Carry on the message about Petrarch and Petrarchan love poetry, shown below ahead of the listing, starting right after its final sentence.

● **Quoted text**:
++++++++++++++++++++

Leave me O love, that reachest unto dust.
I do.
Anne, I'm pleasantly shocked by this reading. Bravo!
>>> [log in to unmask] 11/16/2007 8:45 PM >>>
Well, sure. There's tension, of course, but Petrarch himself knows
that, which is one reason he's a great poet and not just the source
of clichés that some think him (let alone the dismemberer of women).
But one idealism can slide into another. I don't agree with all of
it, and the neglect of France is personally discouraging to me, but
Tom Roche's book on the Petrarchan sequence would have something
useful. So would Roger Kuin's Chamber Music. Spenser gets around the
tension (if you can get around a tension) by marrying the lady,
something Petrarch, Ronsard, and Sidney couldn't do for obvious
reasons, although Spenser was not the first to play it that way. Du
Bellay at least merges the two in his Olive by tying the (probably in
his case imaginary) lady to the Christian year--like Spenser in
Amoretti. One way to reconcile a Petrarchan passion for a married
lady (Renaissance commentators usually thought Laura was married) was
to kill her off, of course. Then she gets to come to you and chat in
ways the living Laura wouldn't do.
One other thing: many later critics tended to see opposition,
in a respectable sort of way, and would somehow try to make "Leave me
oh Love" by Sidney part of A&S. My favorite instance of this is the
19th c. edition of the quite Petrarchan poems by Gaspara Stampa. The
original edition, edited posthumously by her sister, has love poems,
some religious poems, and then some poems about hopes for poetic
fame. Her 19th c. editor, whose name I forget, rearranged the lyrics
so they now go Petrarch, fame, and God. But that isn't what Stampa's
sister had wanted. And in any case you don't have to be Petrarch to
start with love and then move on or even regret (Watson was to do
that in England, too). Ovid has the same pattern.

++++++++++++++++++++

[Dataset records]
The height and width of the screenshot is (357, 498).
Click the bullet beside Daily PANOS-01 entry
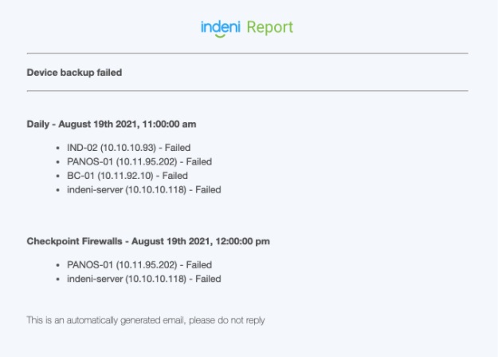point(59,161)
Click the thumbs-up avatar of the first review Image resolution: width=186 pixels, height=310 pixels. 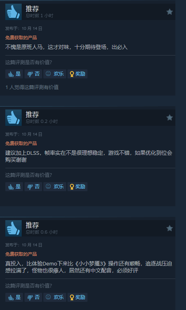click(x=13, y=12)
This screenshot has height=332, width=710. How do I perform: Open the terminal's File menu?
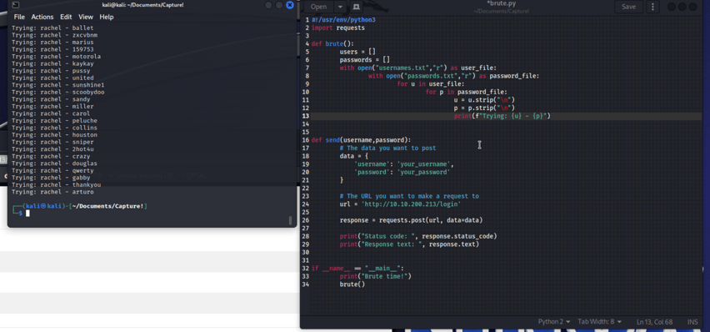pos(19,17)
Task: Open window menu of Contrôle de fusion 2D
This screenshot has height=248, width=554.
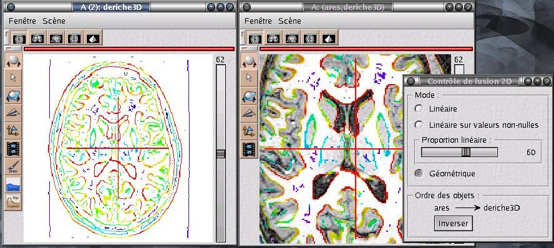Action: [x=411, y=82]
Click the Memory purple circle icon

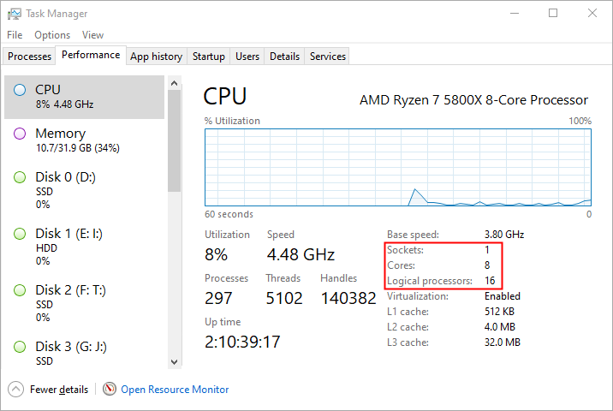pyautogui.click(x=20, y=134)
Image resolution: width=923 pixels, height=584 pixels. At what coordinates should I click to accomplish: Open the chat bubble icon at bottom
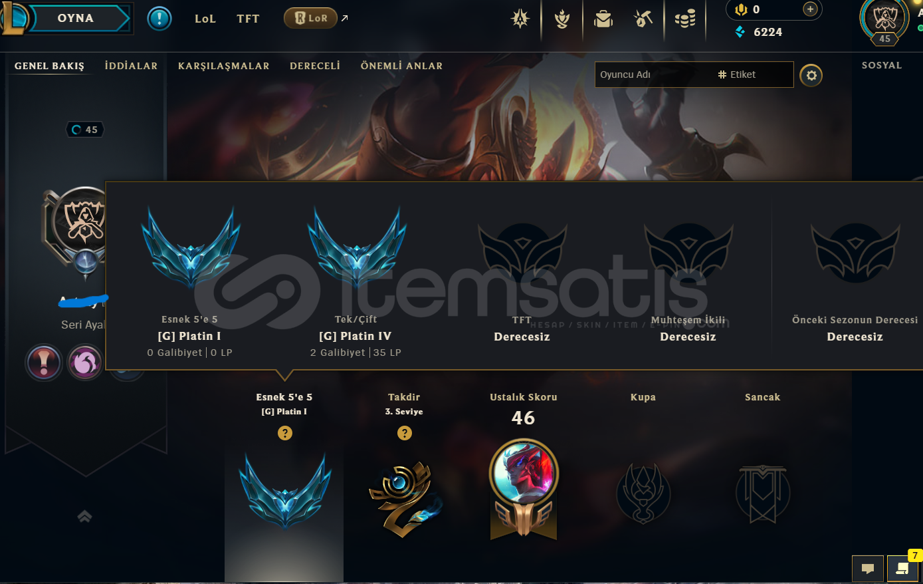867,568
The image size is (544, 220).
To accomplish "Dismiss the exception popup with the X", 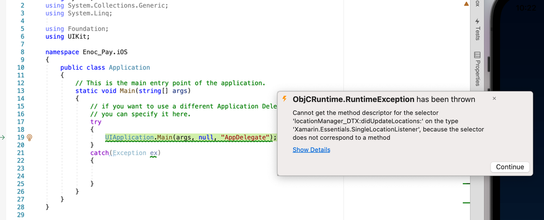I will point(494,99).
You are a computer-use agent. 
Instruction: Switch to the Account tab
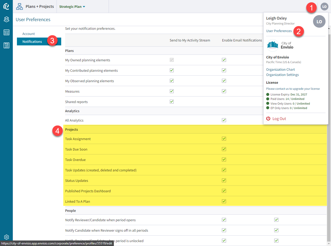pyautogui.click(x=28, y=33)
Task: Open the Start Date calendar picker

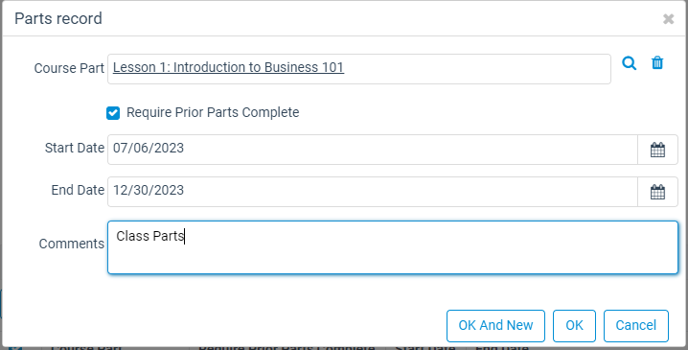Action: [657, 150]
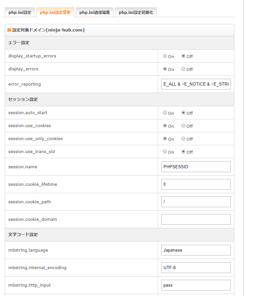255x296 pixels.
Task: Set display_startup_errors to On
Action: 165,56
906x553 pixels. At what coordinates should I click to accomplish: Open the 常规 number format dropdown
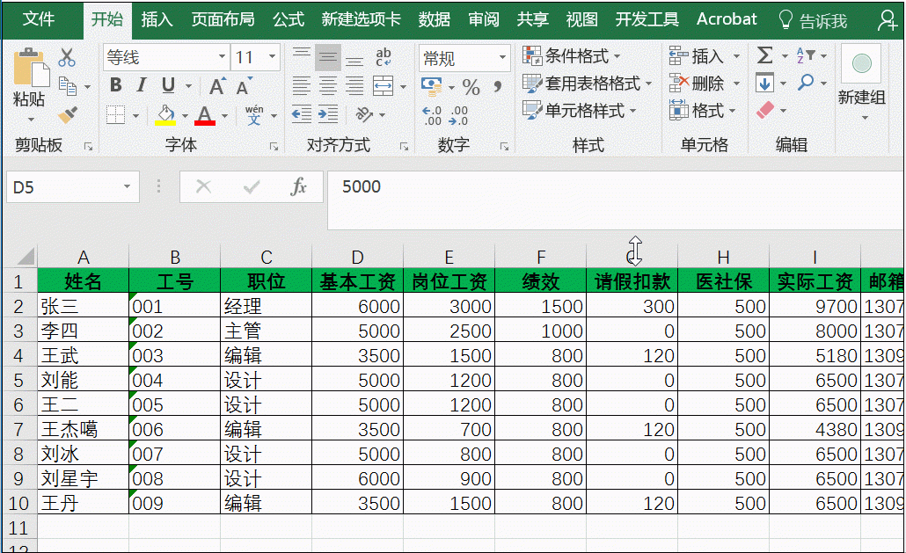click(x=502, y=58)
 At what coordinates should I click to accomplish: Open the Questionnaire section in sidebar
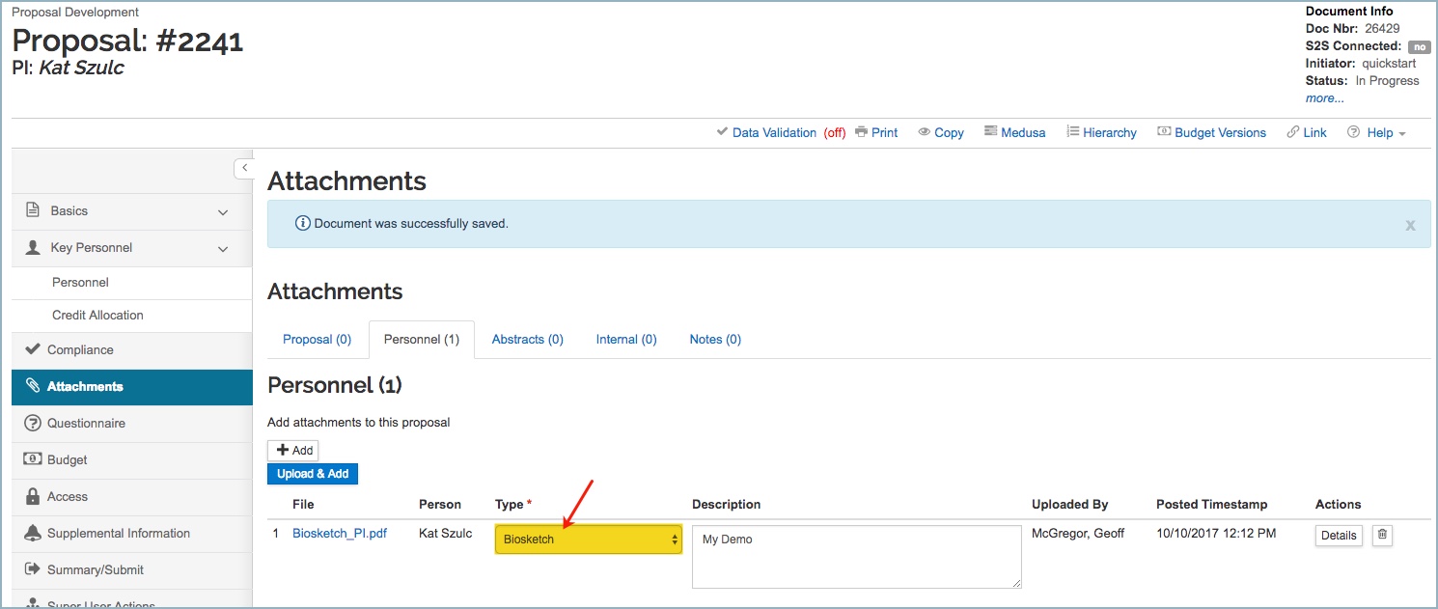click(86, 423)
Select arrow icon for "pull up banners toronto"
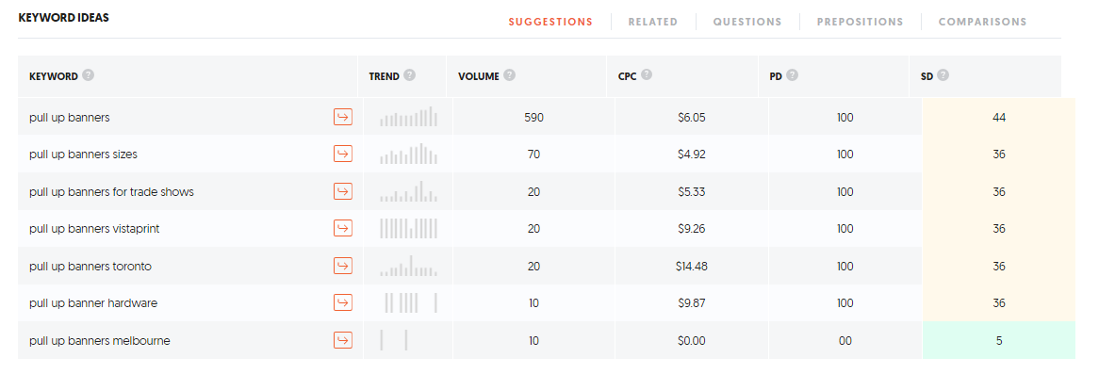This screenshot has height=374, width=1099. [x=343, y=267]
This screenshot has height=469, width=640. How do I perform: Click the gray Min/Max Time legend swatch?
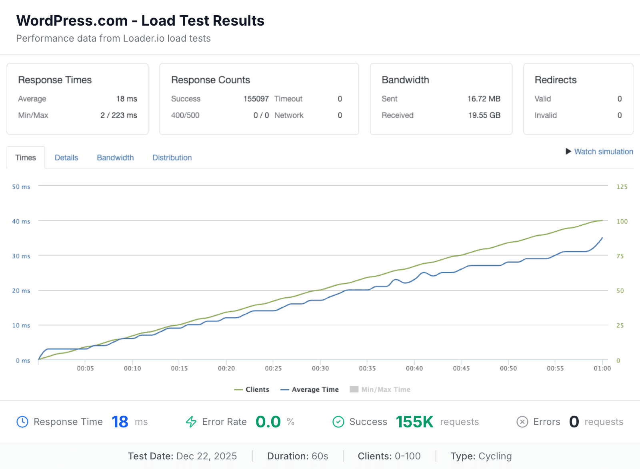point(354,389)
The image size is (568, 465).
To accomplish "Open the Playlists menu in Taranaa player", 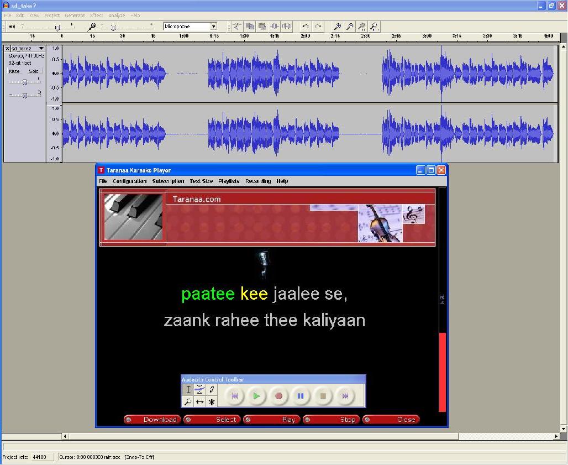I will click(229, 181).
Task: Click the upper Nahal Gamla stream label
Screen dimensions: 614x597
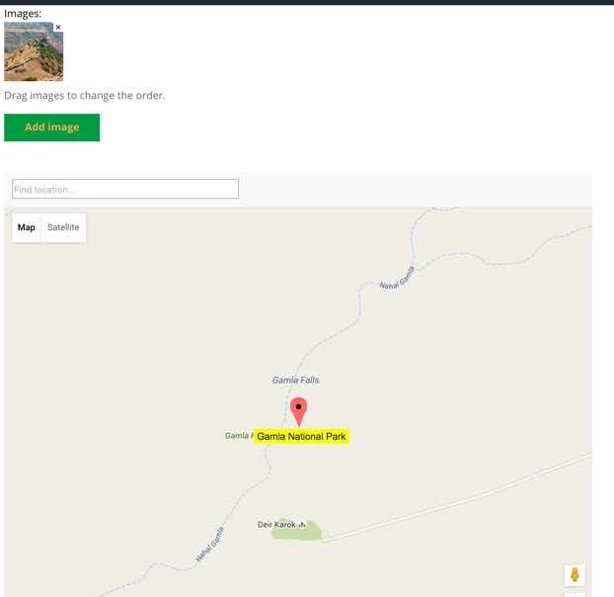Action: click(397, 279)
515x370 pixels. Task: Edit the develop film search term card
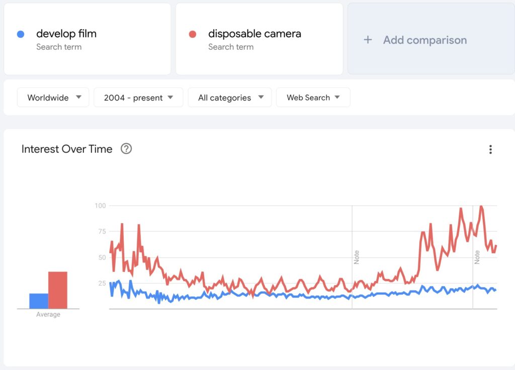click(x=88, y=39)
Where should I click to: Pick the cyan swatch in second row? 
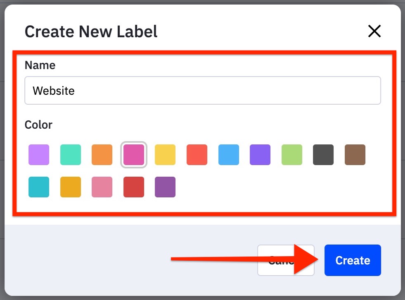tap(38, 187)
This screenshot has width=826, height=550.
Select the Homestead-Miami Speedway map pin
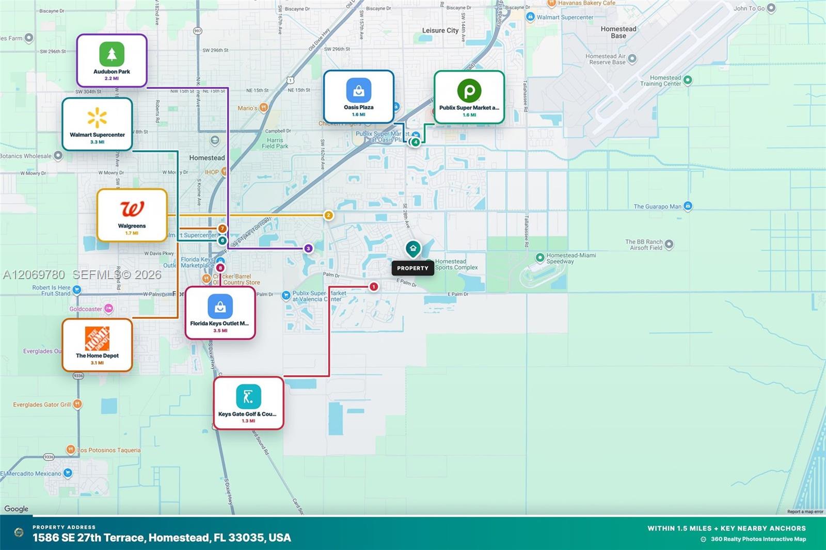pyautogui.click(x=540, y=257)
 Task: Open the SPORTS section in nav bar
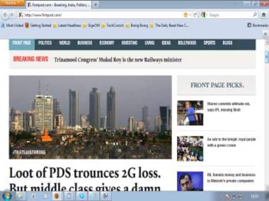(x=209, y=43)
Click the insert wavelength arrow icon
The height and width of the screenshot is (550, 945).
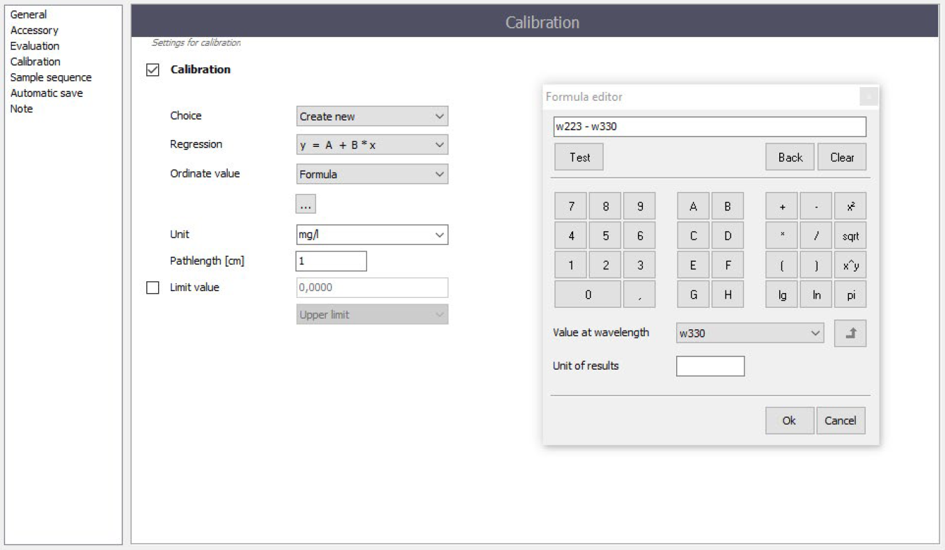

++++++++++++++++++++

● **Right answer**:
I'm wandering. My point is that even Petrarch--especially
Petrarch--could see both tension and connection. Petrarch and many
others have in the long run to give up the lady; Spenser marries her,
adding some Song of Songs on the way--but you don't have to be very
cynical about marriage to know that that's another form of giving it
up. In any case, Roche and Kuin might be one place to start. Anne P.
On Nov 16, 2007, at 7:35 PM, lipke wrote:
> Has anybody teased out any relationships between Petrarchism and
> Christianity in the Early Modern Period? Is there an argument that
> they were oppositional movements/beliefs/philosophical systems or
> that they simply ran in tandem? Can anyone recommend some reading
> I might find useful? Somebody suggested C.S. Lewis. The Allegory
> of Love. I’ve read that but didn’t find it very helpful.
>
>
>
> Thanks!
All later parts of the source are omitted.